THANDWE — Several local Arakanese politicians and community leaders were apprehended in Thandwe Township in recent days in relation to the outbreak of inter-communal violence between ethnic Arakanese Buddhists and local Muslim communities.
A Thandwe Arakanese leader, however, has blamed the unrest on “Bengali” Muslims, who he claimed had been coming to the southern Arakan State town and “started the violence.”
“Some people hide inside trucks and secretly came to the town or some came by boats from the sea, secretly, to settle in the town,” said Tun Shwe, a central committee member of the Rakhine National Development Party’s (RNDP) Thandwe office.
He said “more and more” Muslims had come to Thandwe from northern Arakan State, after inter-communal violence in June and October last year affected their communities there.
Most Muslims in northern Arakan call themselves Rohingyas. Burma’s government refuses to recognize the group as citizens and — like local ethnic Arakanese communities — it refers to them as “Bengali” immigrants from neighboring Bangladesh.
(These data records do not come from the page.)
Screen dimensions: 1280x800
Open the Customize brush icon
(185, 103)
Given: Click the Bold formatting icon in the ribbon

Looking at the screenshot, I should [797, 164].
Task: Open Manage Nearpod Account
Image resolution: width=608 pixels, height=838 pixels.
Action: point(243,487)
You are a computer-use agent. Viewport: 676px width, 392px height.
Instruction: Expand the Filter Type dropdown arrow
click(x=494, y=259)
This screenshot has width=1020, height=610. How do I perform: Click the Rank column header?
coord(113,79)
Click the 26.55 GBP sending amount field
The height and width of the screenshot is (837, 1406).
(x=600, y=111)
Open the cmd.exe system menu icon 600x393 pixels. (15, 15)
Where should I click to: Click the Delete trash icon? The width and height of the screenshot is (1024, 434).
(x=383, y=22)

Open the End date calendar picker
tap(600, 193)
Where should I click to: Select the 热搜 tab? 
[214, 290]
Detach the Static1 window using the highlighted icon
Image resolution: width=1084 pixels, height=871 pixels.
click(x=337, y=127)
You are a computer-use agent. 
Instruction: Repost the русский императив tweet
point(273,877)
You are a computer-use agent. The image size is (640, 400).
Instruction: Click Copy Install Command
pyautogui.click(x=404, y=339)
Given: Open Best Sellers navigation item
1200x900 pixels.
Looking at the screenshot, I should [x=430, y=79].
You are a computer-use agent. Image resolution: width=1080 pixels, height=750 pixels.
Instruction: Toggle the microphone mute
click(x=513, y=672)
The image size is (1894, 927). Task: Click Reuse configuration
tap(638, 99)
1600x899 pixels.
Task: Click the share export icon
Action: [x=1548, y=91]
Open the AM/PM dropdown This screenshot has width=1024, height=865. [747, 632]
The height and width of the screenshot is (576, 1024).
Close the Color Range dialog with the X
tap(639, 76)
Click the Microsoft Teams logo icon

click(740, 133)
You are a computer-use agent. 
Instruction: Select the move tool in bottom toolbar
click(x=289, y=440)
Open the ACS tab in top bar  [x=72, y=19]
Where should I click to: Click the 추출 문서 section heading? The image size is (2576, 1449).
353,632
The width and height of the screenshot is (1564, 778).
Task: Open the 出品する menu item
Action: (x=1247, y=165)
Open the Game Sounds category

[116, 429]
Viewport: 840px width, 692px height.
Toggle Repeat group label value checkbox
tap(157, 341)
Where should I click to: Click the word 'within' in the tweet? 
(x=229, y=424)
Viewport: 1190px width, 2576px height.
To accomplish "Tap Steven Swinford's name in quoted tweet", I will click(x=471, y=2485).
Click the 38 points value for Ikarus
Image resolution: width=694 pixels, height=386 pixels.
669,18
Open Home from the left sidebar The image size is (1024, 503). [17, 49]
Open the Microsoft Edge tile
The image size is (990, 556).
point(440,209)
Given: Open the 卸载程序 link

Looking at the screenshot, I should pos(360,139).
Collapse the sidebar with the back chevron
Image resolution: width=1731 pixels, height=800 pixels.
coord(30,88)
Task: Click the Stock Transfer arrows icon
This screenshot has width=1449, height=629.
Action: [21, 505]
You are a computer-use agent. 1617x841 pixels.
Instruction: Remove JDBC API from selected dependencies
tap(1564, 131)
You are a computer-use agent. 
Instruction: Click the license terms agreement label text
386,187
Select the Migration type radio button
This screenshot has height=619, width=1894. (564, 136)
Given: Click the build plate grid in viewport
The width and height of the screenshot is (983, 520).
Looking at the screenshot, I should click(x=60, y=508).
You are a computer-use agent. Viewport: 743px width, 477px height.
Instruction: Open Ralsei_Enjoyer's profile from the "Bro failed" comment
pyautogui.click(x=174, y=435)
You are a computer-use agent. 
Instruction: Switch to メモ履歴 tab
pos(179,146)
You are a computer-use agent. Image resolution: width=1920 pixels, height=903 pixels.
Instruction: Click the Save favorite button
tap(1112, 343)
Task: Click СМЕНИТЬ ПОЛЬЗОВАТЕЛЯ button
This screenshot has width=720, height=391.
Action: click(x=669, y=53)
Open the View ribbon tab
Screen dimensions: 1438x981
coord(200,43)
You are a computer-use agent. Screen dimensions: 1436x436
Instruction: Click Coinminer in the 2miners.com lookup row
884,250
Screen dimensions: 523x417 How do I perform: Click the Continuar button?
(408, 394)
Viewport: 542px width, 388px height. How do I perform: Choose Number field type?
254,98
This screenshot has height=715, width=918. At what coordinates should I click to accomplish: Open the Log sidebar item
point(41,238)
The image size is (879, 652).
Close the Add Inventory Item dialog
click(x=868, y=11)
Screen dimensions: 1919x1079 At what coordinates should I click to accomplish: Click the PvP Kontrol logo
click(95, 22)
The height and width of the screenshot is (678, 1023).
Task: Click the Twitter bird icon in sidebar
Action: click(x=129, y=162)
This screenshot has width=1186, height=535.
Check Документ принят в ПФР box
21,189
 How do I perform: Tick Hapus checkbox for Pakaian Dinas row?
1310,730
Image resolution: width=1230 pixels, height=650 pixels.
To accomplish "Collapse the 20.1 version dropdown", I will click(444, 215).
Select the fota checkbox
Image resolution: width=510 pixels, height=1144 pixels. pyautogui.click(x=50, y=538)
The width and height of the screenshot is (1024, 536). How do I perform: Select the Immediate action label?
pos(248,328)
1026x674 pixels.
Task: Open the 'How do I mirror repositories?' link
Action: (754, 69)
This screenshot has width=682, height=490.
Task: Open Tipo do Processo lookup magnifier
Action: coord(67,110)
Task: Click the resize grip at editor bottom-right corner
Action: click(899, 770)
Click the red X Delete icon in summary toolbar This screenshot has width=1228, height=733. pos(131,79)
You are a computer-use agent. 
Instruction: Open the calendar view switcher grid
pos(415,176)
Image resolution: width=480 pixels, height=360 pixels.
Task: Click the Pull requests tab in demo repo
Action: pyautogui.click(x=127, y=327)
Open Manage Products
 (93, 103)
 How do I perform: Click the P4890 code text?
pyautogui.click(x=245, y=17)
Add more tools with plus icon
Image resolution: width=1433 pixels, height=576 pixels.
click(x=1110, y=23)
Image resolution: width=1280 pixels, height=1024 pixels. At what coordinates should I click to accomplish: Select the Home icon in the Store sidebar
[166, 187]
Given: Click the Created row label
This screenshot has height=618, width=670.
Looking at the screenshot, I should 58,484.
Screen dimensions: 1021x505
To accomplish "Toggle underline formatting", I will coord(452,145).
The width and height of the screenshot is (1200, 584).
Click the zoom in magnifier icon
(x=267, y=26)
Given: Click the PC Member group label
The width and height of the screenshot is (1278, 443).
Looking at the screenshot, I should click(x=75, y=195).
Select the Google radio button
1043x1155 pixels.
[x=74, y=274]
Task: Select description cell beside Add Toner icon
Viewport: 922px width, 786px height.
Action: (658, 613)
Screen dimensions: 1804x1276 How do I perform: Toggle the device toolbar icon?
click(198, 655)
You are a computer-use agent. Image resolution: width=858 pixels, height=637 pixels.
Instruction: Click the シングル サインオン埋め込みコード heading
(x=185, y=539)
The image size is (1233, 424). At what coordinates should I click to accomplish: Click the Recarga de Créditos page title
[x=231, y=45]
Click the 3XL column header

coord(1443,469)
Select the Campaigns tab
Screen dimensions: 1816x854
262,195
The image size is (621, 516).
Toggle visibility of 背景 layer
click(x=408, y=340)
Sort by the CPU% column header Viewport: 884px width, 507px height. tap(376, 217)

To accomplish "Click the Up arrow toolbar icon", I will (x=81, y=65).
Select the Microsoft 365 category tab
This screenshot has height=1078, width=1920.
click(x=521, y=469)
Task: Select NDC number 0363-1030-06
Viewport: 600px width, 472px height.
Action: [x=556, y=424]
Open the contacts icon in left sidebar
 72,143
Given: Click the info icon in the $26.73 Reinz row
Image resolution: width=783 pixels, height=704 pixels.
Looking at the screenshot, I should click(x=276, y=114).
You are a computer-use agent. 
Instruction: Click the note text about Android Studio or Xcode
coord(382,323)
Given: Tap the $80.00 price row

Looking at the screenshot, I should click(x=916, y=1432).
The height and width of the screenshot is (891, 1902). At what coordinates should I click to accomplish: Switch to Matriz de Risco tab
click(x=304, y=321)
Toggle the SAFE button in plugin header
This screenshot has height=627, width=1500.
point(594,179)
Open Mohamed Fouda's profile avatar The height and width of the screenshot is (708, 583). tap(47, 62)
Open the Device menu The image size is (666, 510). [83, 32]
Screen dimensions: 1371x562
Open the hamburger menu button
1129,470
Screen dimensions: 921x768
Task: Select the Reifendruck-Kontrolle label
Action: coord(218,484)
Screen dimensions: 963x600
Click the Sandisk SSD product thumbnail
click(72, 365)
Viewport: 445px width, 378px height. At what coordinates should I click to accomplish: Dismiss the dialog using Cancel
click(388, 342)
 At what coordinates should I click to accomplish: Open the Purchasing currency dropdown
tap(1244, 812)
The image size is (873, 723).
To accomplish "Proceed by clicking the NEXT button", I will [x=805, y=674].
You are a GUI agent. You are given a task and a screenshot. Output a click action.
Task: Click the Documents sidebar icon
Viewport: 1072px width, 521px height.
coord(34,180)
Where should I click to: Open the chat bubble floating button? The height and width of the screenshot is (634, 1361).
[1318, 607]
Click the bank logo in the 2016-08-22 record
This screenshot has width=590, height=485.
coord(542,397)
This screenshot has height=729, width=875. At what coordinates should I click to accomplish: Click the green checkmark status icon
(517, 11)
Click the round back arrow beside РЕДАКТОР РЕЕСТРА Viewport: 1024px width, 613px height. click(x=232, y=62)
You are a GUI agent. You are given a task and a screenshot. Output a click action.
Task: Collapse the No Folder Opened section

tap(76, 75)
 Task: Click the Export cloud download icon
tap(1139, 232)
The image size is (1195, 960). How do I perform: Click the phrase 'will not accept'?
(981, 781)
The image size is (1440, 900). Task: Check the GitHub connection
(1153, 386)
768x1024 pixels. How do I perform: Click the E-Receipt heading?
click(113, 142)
The villages in Thandwe Township that suffered from attacks this week, however, are ethnic Kaman Muslims, a group that is officially recognized as a Burmese minority with a recorded history in southern Arakan State.
RNDP member Tun Shwe accepts that the Kaman have long lived in Thandwe, but still he maintains that a supposed influx of “Bengali” Muslims caused the recent violence, although he was unable to explain where this group of newcomers was residing.
“Yes, there are local Muslim inhabitants here. But, [since last year] more Bengalis came to Thandwe,” he claimed.
The anti-Muslim violence in Thandwe Township began on Sunday and was reportedly sparked by an argument between a Buddhist motorbike taxi driver and a Kaman Muslim man.
Between Sunday and Wednesday, more than 100 homes were destroyed in at least five Kaman villages. Six people were reported killed, five injured and hundreds of villagers were forced to flee.
In recent days, Thandwe police have arrested two local RNDP members, including the Thandwe RNDP chairman Maung Pu, in relation with the violence. Two local members of civil society group Protection of Nationality, Religion and Dhamma were also detained.
International human rights groups have previously accused RNDP members, local Buddhist leaders and nationalist Arakanese civil society groups of organizing attacks on Rohingya communities.
In Thandwe, tensions began to rise after Arakanese community groups organized ‘Buddhist Day’ on Aug. 26, an event that attracted tens of thousands of people and hundreds of monks from the area. Members of the Buddhist nationalist 969 movement were also present and actively spread their virulent anti-Muslim messages among the township’s inhabitants.
Tun Shwe denied, however, that the RNDP and local Arakanese community organizations had been whipping up anti-Muslim sentiment in the weeks leading up the violence. “Our party attempted to stop tensions among the people,” he said, adding that, “Our chairman was not involved in the house burning.”
Win Naing, Thandwe representative of the National League for Democracy, the opposition party of Aung San Suu Kyi, said he believed that the local RNDP branch had indeed played an organizing role in the unrest.
“We found that their members were involved in the violence. The authorities should thoroughly interrogate those that they have detained in order to stop this violence,” Win Naing said.